◆ DOCUMENT TEXT:

- - -

In this sense, I hope the pay cuts for the handful of top government earners announced by Ardern are not infectious – that is to say, they are not picked up as a general and desirable labour market response by employers. There are, however, suggestions it may be, with media companies MediaWorks, Stuff and NZME, for example, asking employees to take a 15 percent pay cut. A further problem with what Ardern has done is her announced cuts are time limited, rather than related to the state of society.

The most efficacious and obvious way of sharing the burden of the shock, which could be readily implemented under the current policy framework, is via taxation of those who have not been as greatly impacted by the shock. These people are easily identified and targeted. They’re people on higher PAYE incomes who haven’t lost their work – both in the public and private sector – and retired people with high private retirement incomes. That’s people, like, well, me.

The readiest tool in the box and the most equitably appealing solution here to share the burden of the virus is simply legislating for more temporary steps in the personal income tax system and a more progressive marginal income tax rate. We could have, for example, an income tax rate of 40 cents in the dollar from 70K (up seven cents in the dollar), 50 cents in the dollars from 100K (up 17 cents in the dollar) and 60 cents from 150K (up 27 cents in the dollar). The top rate of 60 cents would apply also to all trust income – if you’re well off enough to generate income from a trust, you’re well enough off to share 60 cents of that with the less fortunate. Company taxes could stay the same as they are currently, encouraging businesses to retain and reinvest profits.

It is worth pointing out this proposed top personal marginal rate is not one plucked out from cloud-cuckoo land – Sweden, Finland, Slovenia and Belgium all have similar permanent top marginal tax rates to those proposed here.

It is also worth pointing out many low and middle income earners currently face higher effective marginal personal tax rates than this 60 cents, as the government reduces Working for Families payments and housing benefits as people’s gross earnings rise, as well as taxing them out of gross earnings at their personal tax rate. These current effective marginal rates can be as much as 90 percent or more.

My proposed taxation rise would, as emphasised, be temporary. However, unlike Ardern’s pay cuts for top politicians and public servants, the rise would not be time limited and certainly not for six months. This crisis is almost certainly going to last longer than six months. Rather, removing the rise in top tax rates would be tied to achieving a positive state of the world. It would continue until that state was achieved. Higher temporary taxation would continue until the pain at the bottom of society was over – or more precisely when the likely greatest single longer-term source of pain returned to its pre-crisis level.

- - -

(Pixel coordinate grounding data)
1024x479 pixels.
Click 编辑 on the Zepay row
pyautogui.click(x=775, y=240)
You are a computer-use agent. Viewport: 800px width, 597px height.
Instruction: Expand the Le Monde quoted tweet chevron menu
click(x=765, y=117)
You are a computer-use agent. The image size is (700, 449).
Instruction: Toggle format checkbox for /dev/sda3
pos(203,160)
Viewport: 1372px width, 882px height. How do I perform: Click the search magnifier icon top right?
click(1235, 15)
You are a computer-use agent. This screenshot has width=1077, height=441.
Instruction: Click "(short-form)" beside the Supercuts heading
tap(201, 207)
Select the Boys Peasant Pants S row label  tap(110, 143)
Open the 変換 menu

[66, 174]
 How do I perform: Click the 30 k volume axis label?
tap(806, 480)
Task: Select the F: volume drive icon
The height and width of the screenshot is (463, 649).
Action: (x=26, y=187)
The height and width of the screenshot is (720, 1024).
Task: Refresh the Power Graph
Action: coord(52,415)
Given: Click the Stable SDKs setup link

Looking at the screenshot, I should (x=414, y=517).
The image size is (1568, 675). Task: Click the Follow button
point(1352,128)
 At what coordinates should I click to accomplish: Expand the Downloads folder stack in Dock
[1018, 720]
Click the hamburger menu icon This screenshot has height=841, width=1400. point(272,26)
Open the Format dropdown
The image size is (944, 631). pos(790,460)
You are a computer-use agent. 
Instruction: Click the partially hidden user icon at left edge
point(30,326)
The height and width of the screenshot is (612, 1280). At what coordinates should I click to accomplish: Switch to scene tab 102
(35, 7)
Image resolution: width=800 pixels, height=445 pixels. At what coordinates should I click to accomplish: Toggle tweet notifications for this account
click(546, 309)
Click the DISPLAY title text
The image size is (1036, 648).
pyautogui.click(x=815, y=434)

- - -

◆ TASK DETAILS: List every country that the text on temporary tax rises names as having a similar permanent top marginal tax rate.

◆ RESULT FOR THIS EXERCISE: Sweden, Finland, Slovenia, Belgium